→ **Data to use**

# # #

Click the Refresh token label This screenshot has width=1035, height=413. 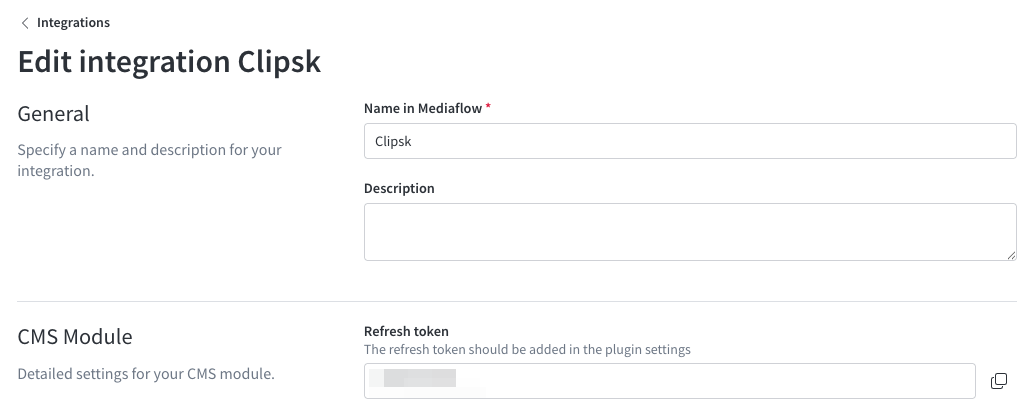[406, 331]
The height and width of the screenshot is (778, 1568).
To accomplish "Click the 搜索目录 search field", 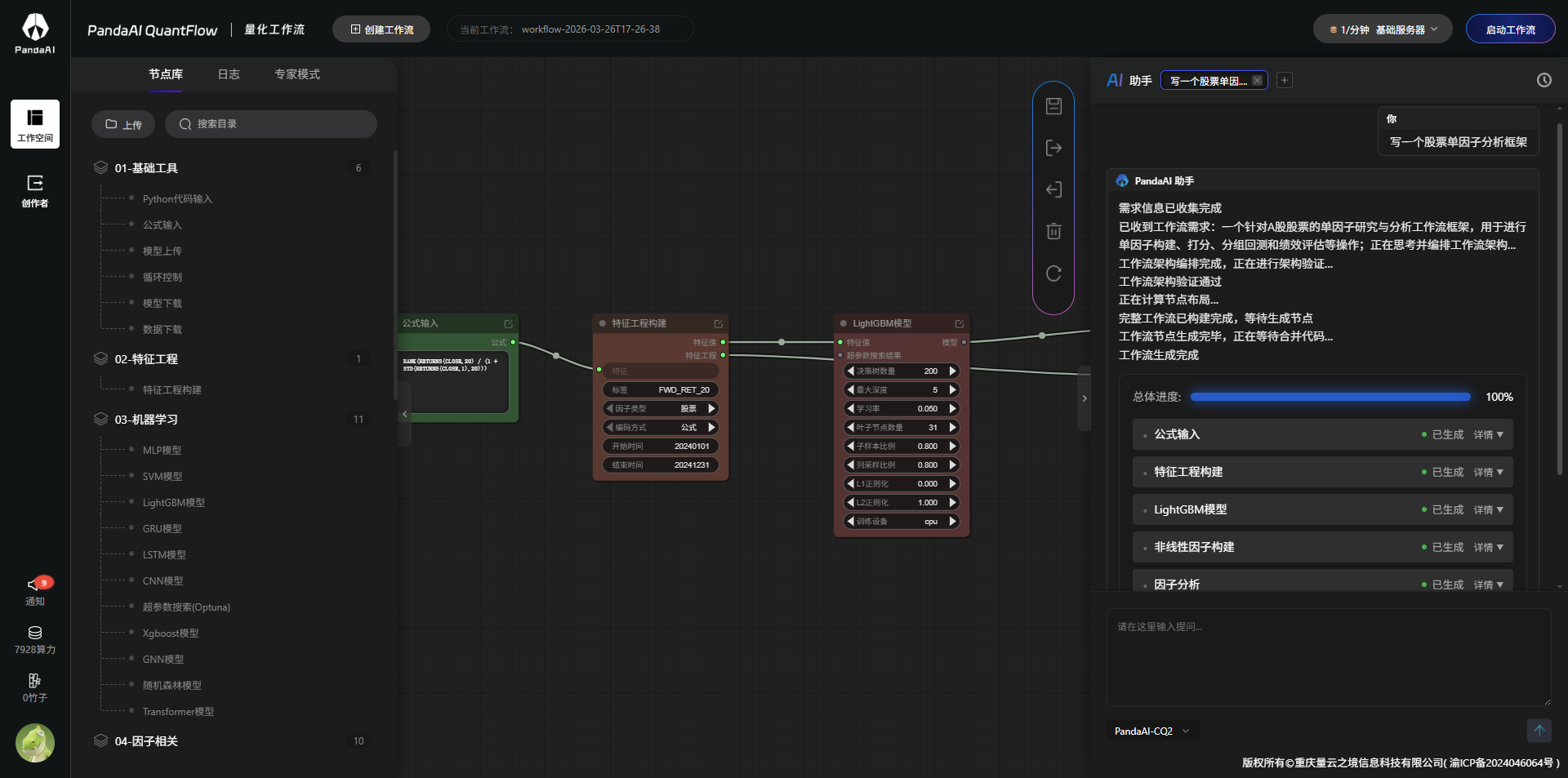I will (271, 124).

# # #

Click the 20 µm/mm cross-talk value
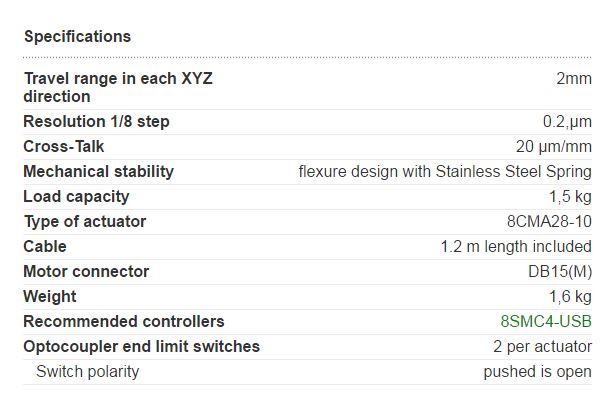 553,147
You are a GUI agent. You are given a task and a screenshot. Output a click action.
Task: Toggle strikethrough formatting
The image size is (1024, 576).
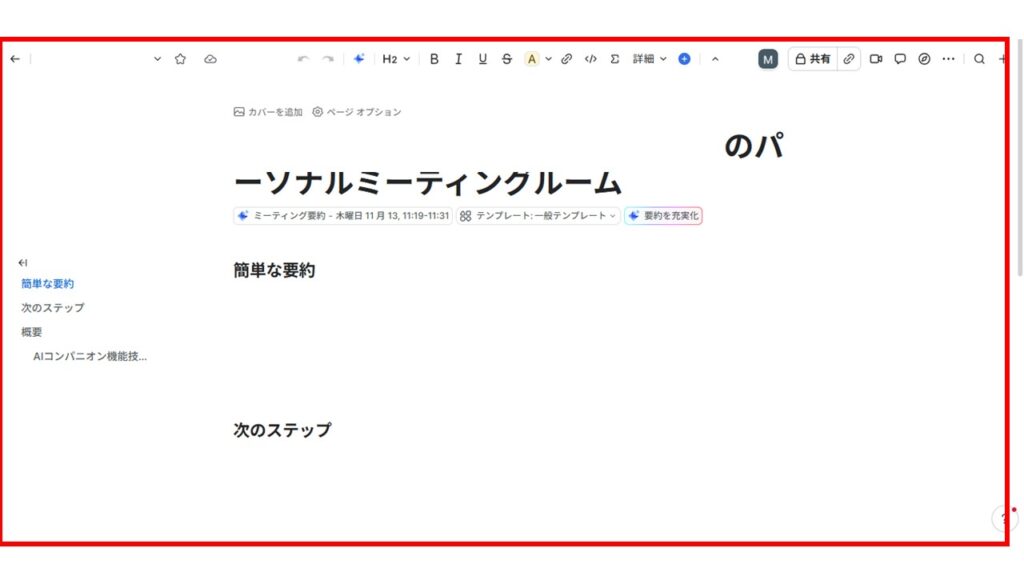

# # #

→ **What is needed**
Format the stretch of the listing that opens with the line containing "You are a GUI" and closes with the line containing "The image size is (1024, 576)." as a numbered list, skipping any blank lines.

→ **Complete answer**
1. You are a GUI agent. You are given a task and a screenshot. Output a click action.
2. Task: Toggle strikethrough formatting
3. The image size is (1024, 576).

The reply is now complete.